Professionalism should mean ‘knowledgeable’, not ‘degreed’

Professionalism is not found in a degree. It is found in the level of knowledge that a student demonstrates. Picture: iStock/Gallo Images
Professionalism is not found in a degree. It is found in the level of knowledge that a student demonstrates. Picture: iStock/Gallo Images

For how long will the South African education system perpetuate the myth that a degree is the only pathway to being an educated professional? Also, in the context of the National Skill Shortage agenda, industry must realise that not all skills gaps can be plugged by throwing degrees at it.

Professional bodies have a legacy going as far back as 1894 when the Institute of Accountants and Auditors founded. There can be no question that, for the last 122 years, professional bodies have been pioneers in the development of professional and academic standards. Only one university existed in South Africa prior 1894 (UCT, founded in 1829).

Professional bodies (whether statutory or voluntary) should be immensely proud of the fact that they are at the forefront of contributing to people development in South Africa. Nowhere else is the marriage between theory and practice as clearly developed as is the case with professional bodies.

Considering the fact that professional bodies have relativity high pass mark requirements (60% or higher) for theoretical exams must count in favour of professional bodies as an alternative to the sausage machine approach that is prevalent amongst universities. An academic advisory committee meeting at a university in Gauteng last week highlighted the fact that industry is reacting against the sausage machine approach that has been the dominant focus of Government since 2000.

Quality, not quantity

The doctrine of “massification of education” does not produce thinkers. It producers parrots – student who cram facts in their heads, regurgitate it in the exam, and who are not able to apply their theoretical knowledge to real world problems. Most of the education obtained through the programmes of professional bodies requires an intermix of theory and the application thereof in the workplace during each study year.

Those who qualify through the professional body exams do not have the luxury of being given extra marks. If the pass mark is 60% and the student obtained a mark of 59.99%, it is still a fail. This compels theindustry to consider who to hire at entry level and at even middle management level. The degreed person that is a 50-percenter, or the professional body diplomat that must pass exams at much higher pass mark?

Progression paths

Another myth is that the national diploma that could be obtained through the professional body’s exams is an inferior piece of paper. National siplomas are registered by the South African Qualifications Authority at an National Qualifications Framework (NQF) Level 6. Degrees are registered at NQF Level 7.

It cannot be said that the professional body diplomat is forever barred from entering university. There are programmes that allow the professional body diplomat to work towards a degree or towards a post-graduate professional diploma at university. In fact, possession of an NQF Level 6 national diploma with 360 credits can no longer be overlooked by universities as an entry requirement to advanced diploma programmes or as an entry requirement to degree programmes. This is especially true of those who met the required 60% pass mark for all their exams.

Granted, that the professional body diplomat may obtain a degree after six to seven years of study. But then, in the words of Henry Mintzberg, they will be mature enough to recognise the subtle variances in theoretical themes. They will also be mature enough to apply or restate theories so that it makes the best possible sense for the practical situation that they theory wishes to solve.

Professionalism is not found in a degree. It is found in the level of knowledge that a student demonstrated in a final exam.

Can the industry afford to dismiss the quality of candidates who took the professional bodies’ exams and passed?

Thousands out of the Class of 2018 did not get acceptance to universities or colleges in 2019. Not being accepted at a university is not the end of the road. Certificate programmes and diploma programmes recognised by professional bodies bring about a new range of possibilities. Having a certificate or diploma recognised by a professional body, means that the Class of 2018 can start their own professional practices in step with the requirements and mandates from the professional body.
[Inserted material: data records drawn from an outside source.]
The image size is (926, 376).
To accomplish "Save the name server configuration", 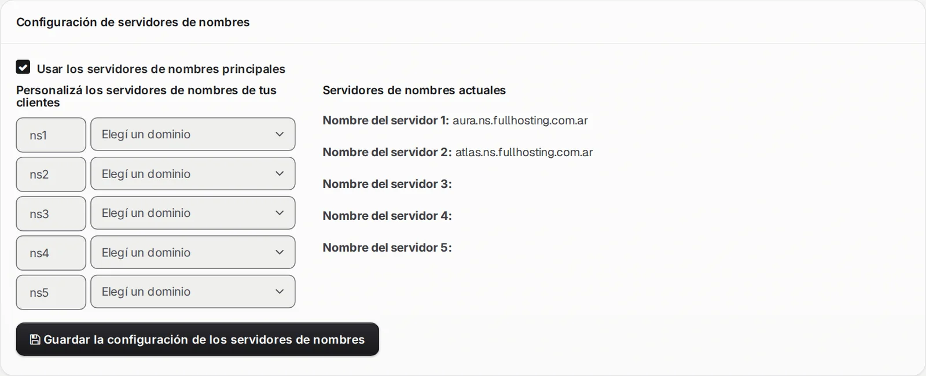I will coord(197,340).
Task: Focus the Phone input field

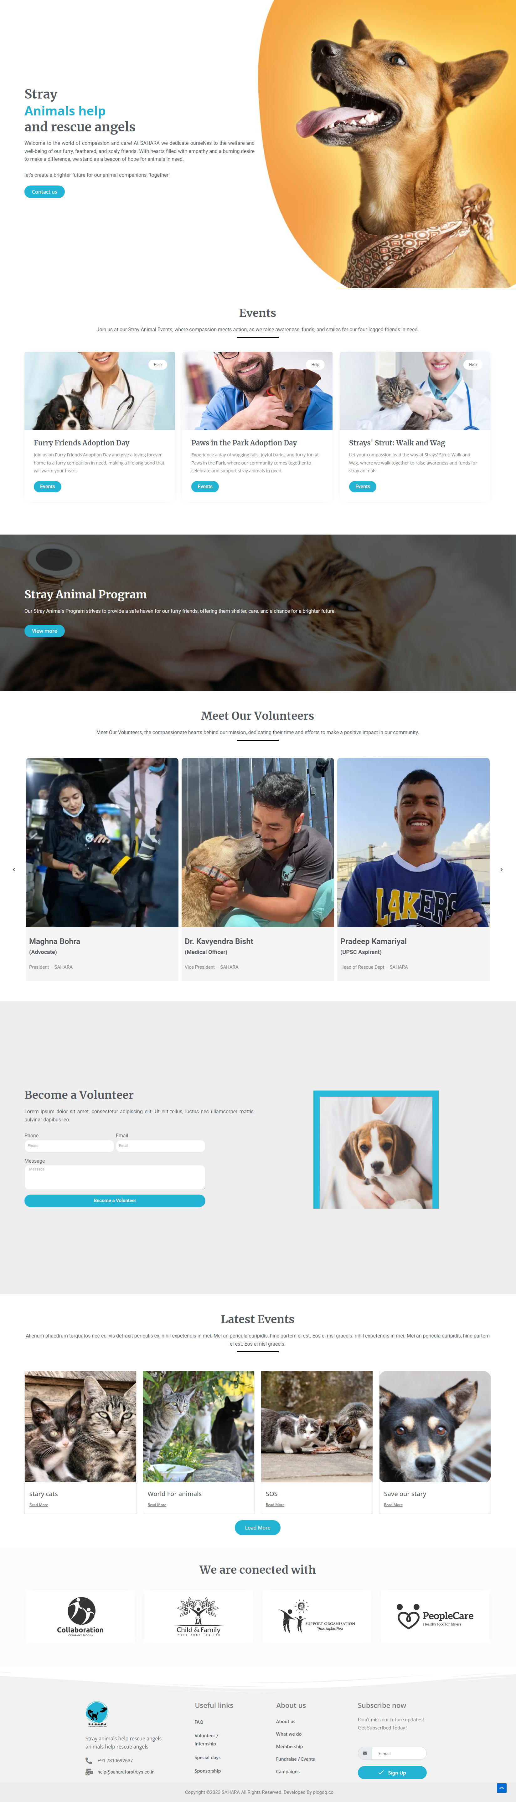Action: pyautogui.click(x=69, y=1146)
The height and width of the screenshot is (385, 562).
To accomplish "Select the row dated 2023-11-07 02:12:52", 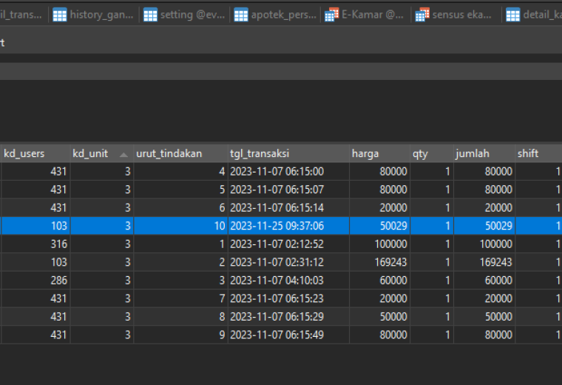I will [x=281, y=244].
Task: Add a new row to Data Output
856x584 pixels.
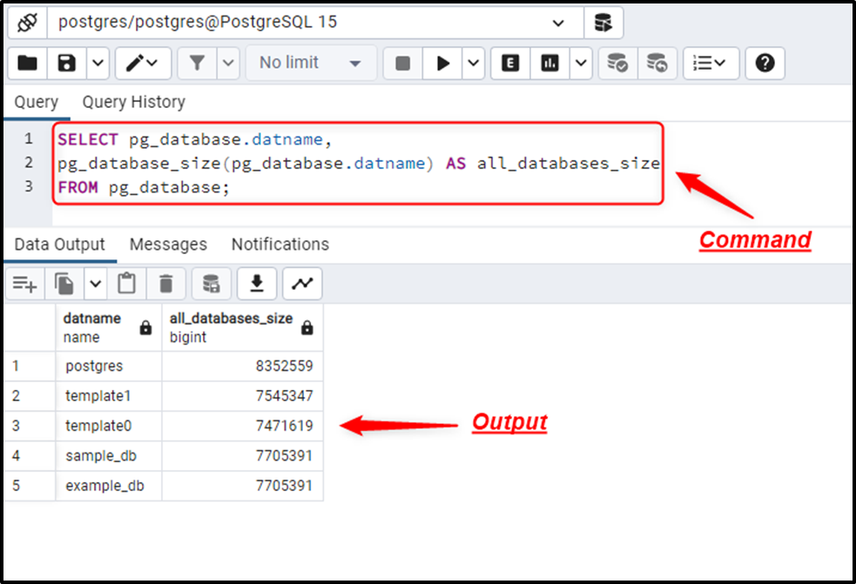Action: pyautogui.click(x=24, y=283)
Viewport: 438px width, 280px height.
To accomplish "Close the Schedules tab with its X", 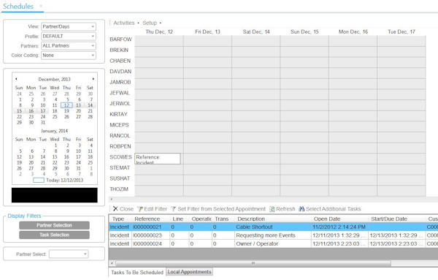I will pyautogui.click(x=41, y=6).
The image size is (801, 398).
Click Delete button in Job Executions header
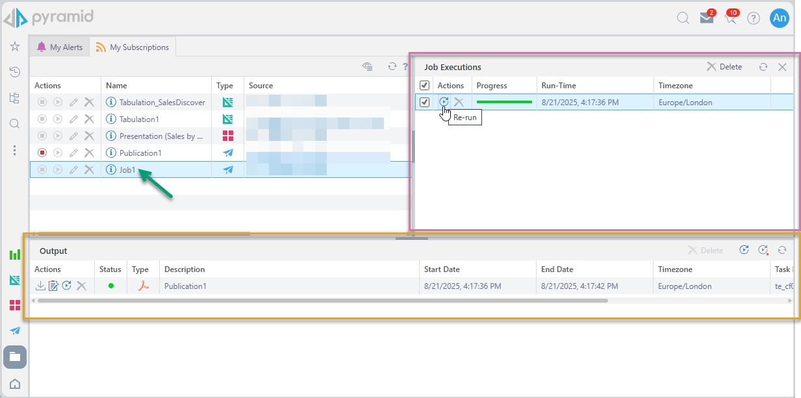point(724,67)
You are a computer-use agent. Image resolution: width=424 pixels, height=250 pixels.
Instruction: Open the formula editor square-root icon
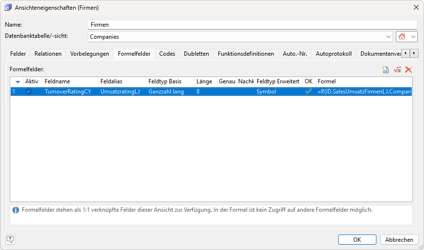[397, 70]
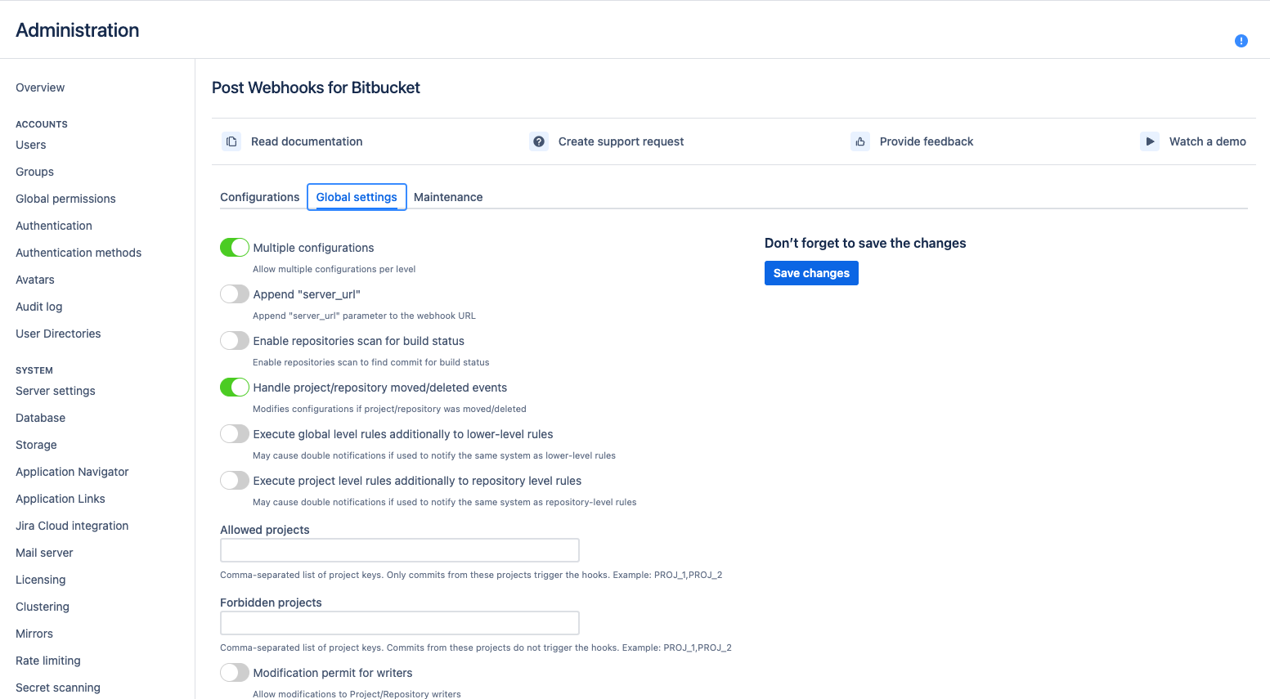The height and width of the screenshot is (699, 1270).
Task: Turn on repositories scan for build status
Action: tap(235, 341)
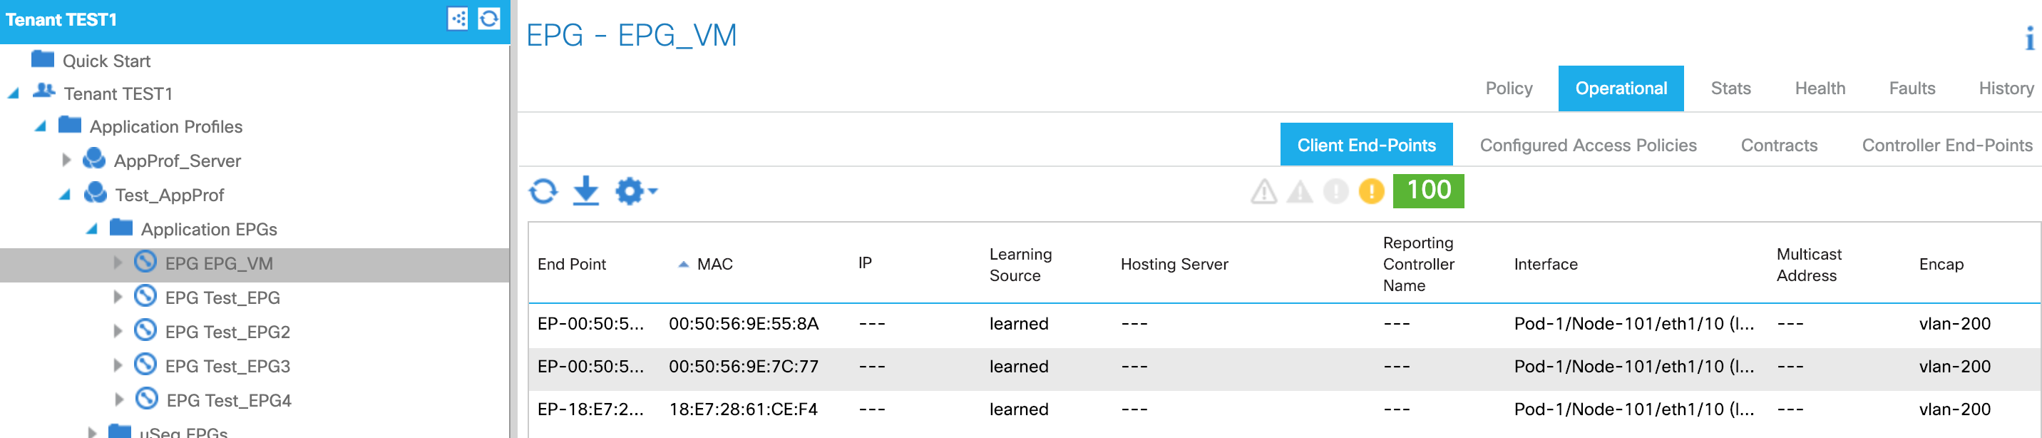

This is indeed good news for the youth. In today’s world the mantra is “There are no jobs!” But there are many opportunities for the youth to create their own work. Lower level qualifications that are recognised by professional bodies have the potential to break the viscous circle of unemployment and to create a new cadre of professionals that South Africa desperately needs.

Peter J van Nieuwenhuizen is chief financial officer of the Growth Institute, a private college focusing on: management education, skills development and enterprise development.